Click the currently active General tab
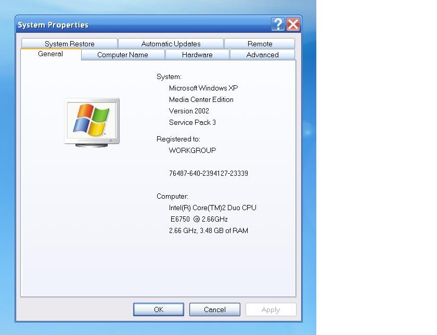 coord(50,54)
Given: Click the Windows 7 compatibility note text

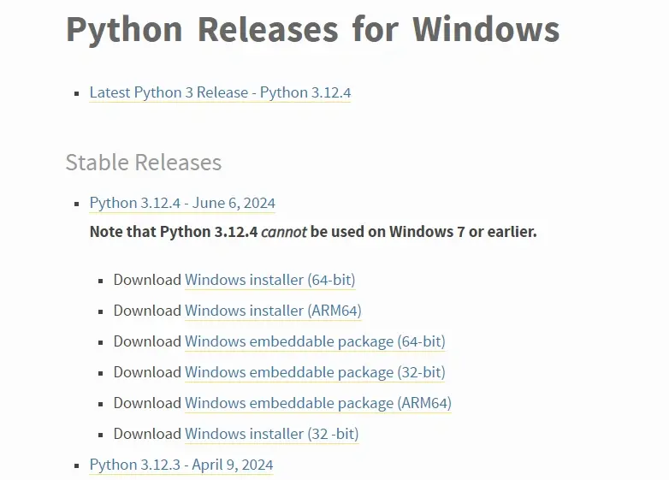Looking at the screenshot, I should click(313, 232).
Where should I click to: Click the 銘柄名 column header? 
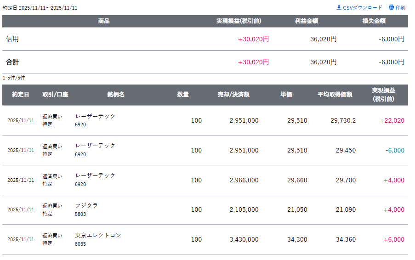pos(116,95)
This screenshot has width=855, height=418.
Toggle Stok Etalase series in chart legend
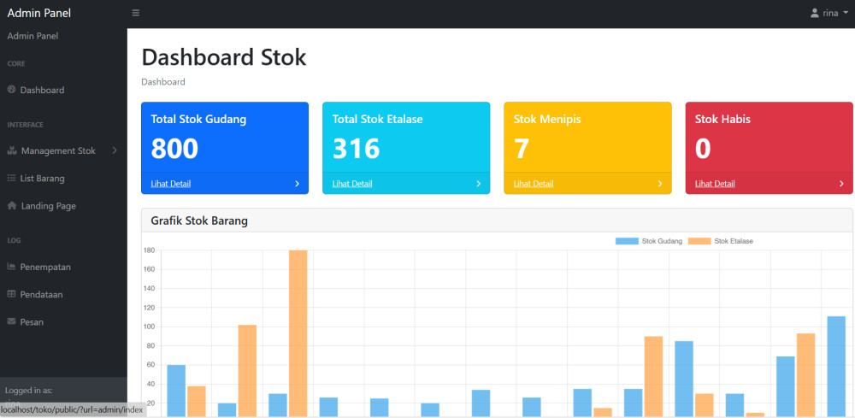[x=722, y=241]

> **Required work**
Each line of the material is to be output exactly. Images are not part of the expected output.

> **Your solution**
Click the currently active General tab
 coord(50,54)
Given: Click the Windows 7 compatibility note text

Looking at the screenshot, I should click(313, 232).
Where should I click to: Click the 銘柄名 column header? 
pos(116,95)
This screenshot has width=855, height=418.
Toggle Stok Etalase series in chart legend
[x=722, y=241]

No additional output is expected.